___ DOCUMENT ___

IRI touts recent federal legislation — Setting Every Community Up for Retirement Enhancement (SECURE) Act, passed in 2019 and effective Jan. 1, 2020, and SECURE 2.0 Act of 2022, effective in December of last year — as “the most sweeping changes to enhance the private sector retirement system in more than a decade,” setting up U.S. workers to save billions more than before.

The SECURE Act changed the minimum distribution age, which was later updated to age 73 this year with SECURE 2.0 and to age 75 in 2033; removed the age limit for IRA contributions; requires inherited retirement account distributions to be taken within 10 years; allows new parents to take penalty-free withdrawals, and created 401(k) plan eligibility for long-term part-time employees.

Beginning after Dec. 31, 2024, SECURE 2.0 requires employers with more than 10 employees that have been in existence for at least three years and offer a new 401(k) or 403(b) plan, to automatically enroll workers in a 401(k) retirement plan with an opt-out option. The deduction would be at least 3%, but not more than 10% of an employee’s pretax earnings, as soon as they become eligible. That amount would then be increased annually by 1% until it reaches at least 10%, but not more than 15%.

Businesses that employ 10 or fewer people and companies that have been in business for less than three years would be excluded from the mandate.

IRI makes its public policy suggestions in five categories:

    • Expand Opportunities to Save for Retirement
    • Facilitate Greater Use of Protected, Guaranteed Lifetime Income Solutions
    • Foster Innovation, Modernization, Education, and Advice
    • Boost Protections to Safeguard Consumers, Diverse Representation, and Participation
    • Maintain and Augment the Current Tax Treatment of Retirement Savings

Due to nearly half of U.S. employees not being offered a traditional pension or retirement savings plan, IRI wants Congress to enact legislation that would require all but small employers to automatically enroll their workers into a retirement savings plan. And for employees that opt-out, IRI thinks employers should be required to offer automatic enrollment again every three years.

___

- GIVEN INSTRUCTION A
According to the retirement legislation text, what minimum distribution age takes effect in 2033?
- GIVEN INSTRUCTION B
Copy the retirement legislation text word for word from "IRI touts recent" to "more than before.".

___ LISTING ___

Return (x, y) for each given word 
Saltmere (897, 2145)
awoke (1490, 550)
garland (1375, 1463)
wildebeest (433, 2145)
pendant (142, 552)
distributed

___

- FINAL RESULT A
Age 75.

- FINAL RESULT B
IRI touts recent federal legislation — Setting Every Community Up for Retirement Enhancement (SECURE) Act, passed in 2019 and effective Jan. 1, 2020, and SECURE 2.0 Act of 2022, effective in December of last year — as “the most sweeping changes to enhance the private sector retirement system in more than a decade,” setting up U.S. workers to save billions more than before.